Summary
In this chapter, we have demonstrated the process of fine-tuning a prediction model’s parameters so to achieve the best performance of the model to eliminate the possible model’s overfit. We not only performed the fine-tune of a model’s parameters but also demonstrated the process of fine-tune the other two factors that may cause the model’s overfitting. They are the train data sampling and the predictors’ selection.
We use the RF model as an example, starting from the order of all attributes prediction power, we have figured out the best collection of predictors including the number of predictors and the actual predictors. We’ve concluded the best predictor list is,
## [1] "Sex, Title, Fare_pp, Ticket_class, Pclass, Ticket, Age, Friend_size, Deck"

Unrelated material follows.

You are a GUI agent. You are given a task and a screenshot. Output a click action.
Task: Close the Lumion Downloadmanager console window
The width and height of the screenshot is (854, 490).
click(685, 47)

We also demonstrated the process of training dataset sampling. That is a basic technique used in the smallest dataset. Data sampling has a great impact on the model’s performance. We have demonstrated the technique using k-folds CV. We have concluded that the best training data sample is 3-folds with repeats 10 times
.
And finally, we demonstrated the methods used to fine-tune a model’s parameters. With RF, the only two parameters are: mtry
and ntree
. We have illustrated “Random search”, “Grid search” and “Manual search” methods and find out the best parameters, based on the fixed predictors and the sampling, are mtry = 3
and ntree = 1500
.
Let us use these parameters to produce a model on the training dataset and make a prediction on the test dataset. We can then submit the final result to Kaggle for evaluation.
set.seed(1234)
tunegrid <- expand.grid(.mtry = 3)
control <- trainControl(method="repeatedcv", number=3, repeats=10, search="grid")

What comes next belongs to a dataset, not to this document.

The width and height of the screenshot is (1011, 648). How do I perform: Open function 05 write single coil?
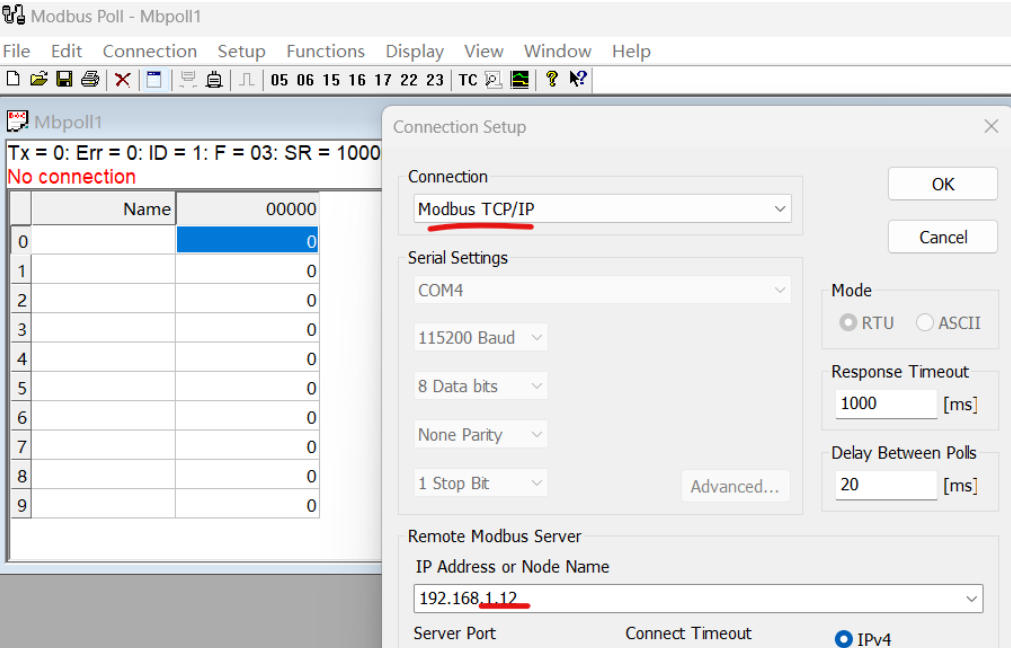pos(278,80)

# # # the following code have been commented out just for produce the markdown file. so it will not wait for ran a long time
# # # set up cluster for parallel computing
# cl <- makeCluster(6, type = "SOCK")
# registerDoSNOW(cl)
#
# Final_model <- train(y = rf.label, x = rf.train.8, method="rf", metric="Accuracy", tuneGrid=tunegrid, trControl= control, ntree=1500)
#
# #Shutdown cluster
# stopCluster(cl)
#
# save(Final_model, file = "./data/Final_model.rda")
# # # the above code commented out for output book file
load("./data/Final_model.rda")
# Make predictions
Prediction_Final <- predict(Final_model, test.submit.df)
#table(Prediction_Final)
# Write out a CSV file for submission to Kaggle
submit.df <- data.frame(PassengerId = test$PassengerId, Survived = Prediction_Final)
write.csv(submit.df, file = "./data/Prediction_Final.csv", row.names = FALSE)
We have got a score of 0.76076. Recall that our base model without fine-tune the Kaggle scores was 0.75598. It shows that our RF model has been increased by 0.5 percent. It seems not a lot but the technique and the process are far more important the increase of the accuracy.